__STUDY MATERIAL__
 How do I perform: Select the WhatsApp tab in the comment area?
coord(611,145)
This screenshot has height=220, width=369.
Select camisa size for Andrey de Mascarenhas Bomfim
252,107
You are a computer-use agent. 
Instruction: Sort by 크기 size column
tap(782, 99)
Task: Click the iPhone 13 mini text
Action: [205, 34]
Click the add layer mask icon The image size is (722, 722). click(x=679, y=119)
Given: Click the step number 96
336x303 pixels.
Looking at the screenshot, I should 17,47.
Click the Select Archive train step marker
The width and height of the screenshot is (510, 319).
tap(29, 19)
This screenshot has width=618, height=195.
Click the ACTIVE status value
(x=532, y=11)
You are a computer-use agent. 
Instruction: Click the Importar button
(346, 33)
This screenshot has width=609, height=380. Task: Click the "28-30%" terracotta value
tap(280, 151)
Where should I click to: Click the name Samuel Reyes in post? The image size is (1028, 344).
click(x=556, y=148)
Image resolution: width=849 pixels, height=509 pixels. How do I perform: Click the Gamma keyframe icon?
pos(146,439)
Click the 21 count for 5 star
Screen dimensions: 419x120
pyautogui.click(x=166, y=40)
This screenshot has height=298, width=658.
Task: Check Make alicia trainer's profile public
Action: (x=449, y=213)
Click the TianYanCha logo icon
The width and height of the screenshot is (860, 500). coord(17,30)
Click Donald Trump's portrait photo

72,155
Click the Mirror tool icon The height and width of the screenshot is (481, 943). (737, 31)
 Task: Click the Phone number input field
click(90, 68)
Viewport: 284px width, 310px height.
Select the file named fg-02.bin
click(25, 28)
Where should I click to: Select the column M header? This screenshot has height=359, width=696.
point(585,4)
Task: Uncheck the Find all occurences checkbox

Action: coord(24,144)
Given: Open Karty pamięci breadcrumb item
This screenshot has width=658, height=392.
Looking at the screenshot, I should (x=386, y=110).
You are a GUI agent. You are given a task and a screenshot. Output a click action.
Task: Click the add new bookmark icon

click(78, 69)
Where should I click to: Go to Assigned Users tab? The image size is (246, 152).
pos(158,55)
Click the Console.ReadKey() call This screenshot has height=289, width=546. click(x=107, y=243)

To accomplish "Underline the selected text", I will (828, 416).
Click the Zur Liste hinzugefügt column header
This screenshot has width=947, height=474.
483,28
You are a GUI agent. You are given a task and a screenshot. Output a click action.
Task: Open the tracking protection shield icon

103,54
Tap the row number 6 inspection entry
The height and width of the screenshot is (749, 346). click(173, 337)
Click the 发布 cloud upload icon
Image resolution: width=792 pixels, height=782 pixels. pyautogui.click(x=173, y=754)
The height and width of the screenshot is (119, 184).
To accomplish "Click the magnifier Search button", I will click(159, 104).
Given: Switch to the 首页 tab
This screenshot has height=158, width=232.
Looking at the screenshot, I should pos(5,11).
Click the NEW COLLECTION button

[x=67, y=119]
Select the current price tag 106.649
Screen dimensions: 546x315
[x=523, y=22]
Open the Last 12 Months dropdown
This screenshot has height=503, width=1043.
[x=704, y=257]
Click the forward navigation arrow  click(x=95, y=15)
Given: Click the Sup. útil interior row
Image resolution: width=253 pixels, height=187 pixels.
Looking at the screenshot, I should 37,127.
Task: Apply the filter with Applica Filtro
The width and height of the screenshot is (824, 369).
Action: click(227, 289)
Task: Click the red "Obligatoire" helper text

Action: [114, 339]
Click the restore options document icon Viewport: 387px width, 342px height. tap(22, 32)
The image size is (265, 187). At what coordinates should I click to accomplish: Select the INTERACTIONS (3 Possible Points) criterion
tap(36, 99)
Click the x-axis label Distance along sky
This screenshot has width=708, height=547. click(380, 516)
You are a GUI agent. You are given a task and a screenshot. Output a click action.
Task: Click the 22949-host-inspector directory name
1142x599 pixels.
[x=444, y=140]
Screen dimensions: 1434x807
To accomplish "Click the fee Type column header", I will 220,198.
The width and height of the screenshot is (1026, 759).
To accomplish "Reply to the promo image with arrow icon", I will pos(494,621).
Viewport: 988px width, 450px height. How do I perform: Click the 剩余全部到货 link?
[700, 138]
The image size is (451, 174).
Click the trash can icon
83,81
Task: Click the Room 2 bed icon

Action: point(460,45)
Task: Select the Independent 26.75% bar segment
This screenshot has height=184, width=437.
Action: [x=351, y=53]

__DIRECTIONS__
From the first line to the last, retype the material exactly.

__EXERCISE RESPONSE__
 How do I perform: Select the WhatsApp tab in the comment area?
coord(611,145)
This screenshot has height=220, width=369.
Select camisa size for Andrey de Mascarenhas Bomfim
252,107
You are a computer-use agent. 
Instruction: Sort by 크기 size column
tap(782, 99)
Task: Click the iPhone 13 mini text
Action: [205, 34]
Click the add layer mask icon The image size is (722, 722). click(x=679, y=119)
Given: Click the step number 96
336x303 pixels.
Looking at the screenshot, I should 17,47.
Click the Select Archive train step marker
The width and height of the screenshot is (510, 319).
tap(29, 19)
This screenshot has width=618, height=195.
Click the ACTIVE status value
(x=532, y=11)
You are a computer-use agent. 
Instruction: Click the Importar button
(346, 33)
This screenshot has width=609, height=380. Task: Click the "28-30%" terracotta value
tap(280, 151)
Where should I click to: Click the name Samuel Reyes in post? The image size is (1028, 344).
click(x=556, y=148)
Image resolution: width=849 pixels, height=509 pixels. How do I perform: Click the Gamma keyframe icon?
pos(146,439)
Click the 21 count for 5 star
Screen dimensions: 419x120
pyautogui.click(x=166, y=40)
This screenshot has height=298, width=658.
Task: Check Make alicia trainer's profile public
Action: (x=449, y=213)
Click the TianYanCha logo icon
The width and height of the screenshot is (860, 500). coord(17,30)
Click Donald Trump's portrait photo

72,155
Click the Mirror tool icon The height and width of the screenshot is (481, 943). (737, 31)
 Task: Click the Phone number input field
click(90, 68)
Viewport: 284px width, 310px height.
Select the file named fg-02.bin
click(25, 28)
Where should I click to: Select the column M header? This screenshot has height=359, width=696.
point(585,4)
Task: Uncheck the Find all occurences checkbox

Action: coord(24,144)
Given: Open Karty pamięci breadcrumb item
This screenshot has width=658, height=392.
Looking at the screenshot, I should (x=386, y=110).
You are a GUI agent. You are given a task and a screenshot. Output a click action.
Task: Click the add new bookmark icon

click(78, 69)
Where should I click to: Go to Assigned Users tab? The image size is (246, 152).
pos(158,55)
Click the Console.ReadKey() call This screenshot has height=289, width=546. click(x=107, y=243)

To accomplish "Underline the selected text", I will (828, 416).
Click the Zur Liste hinzugefügt column header
This screenshot has width=947, height=474.
483,28
You are a GUI agent. You are given a task and a screenshot. Output a click action.
Task: Open the tracking protection shield icon

103,54
Tap the row number 6 inspection entry
The height and width of the screenshot is (749, 346). click(173, 337)
Click the 发布 cloud upload icon
Image resolution: width=792 pixels, height=782 pixels. pyautogui.click(x=173, y=754)
The height and width of the screenshot is (119, 184).
To accomplish "Click the magnifier Search button", I will click(159, 104).
Given: Switch to the 首页 tab
This screenshot has height=158, width=232.
Looking at the screenshot, I should pos(5,11).
Click the NEW COLLECTION button

[x=67, y=119]
Select the current price tag 106.649
Screen dimensions: 546x315
[x=523, y=22]
Open the Last 12 Months dropdown
This screenshot has height=503, width=1043.
[x=704, y=257]
Click the forward navigation arrow  click(x=95, y=15)
Given: Click the Sup. útil interior row
Image resolution: width=253 pixels, height=187 pixels.
Looking at the screenshot, I should 37,127.
Task: Apply the filter with Applica Filtro
The width and height of the screenshot is (824, 369).
Action: click(227, 289)
Task: Click the red "Obligatoire" helper text

Action: [114, 339]
Click the restore options document icon Viewport: 387px width, 342px height. tap(22, 32)
The image size is (265, 187). At what coordinates should I click to accomplish: Select the INTERACTIONS (3 Possible Points) criterion
tap(36, 99)
Click the x-axis label Distance along sky
This screenshot has width=708, height=547. click(380, 516)
You are a GUI agent. You are given a task and a screenshot. Output a click action.
Task: Click the 22949-host-inspector directory name
1142x599 pixels.
[x=444, y=140]
Screen dimensions: 1434x807
To accomplish "Click the fee Type column header", I will 220,198.
The width and height of the screenshot is (1026, 759).
To accomplish "Reply to the promo image with arrow icon", I will pos(494,621).
Viewport: 988px width, 450px height. How do I perform: Click the 剩余全部到货 link?
[700, 138]
The image size is (451, 174).
Click the trash can icon
83,81
Task: Click the Room 2 bed icon

Action: point(460,45)
Task: Select the Independent 26.75% bar segment
This screenshot has height=184, width=437.
Action: [x=351, y=53]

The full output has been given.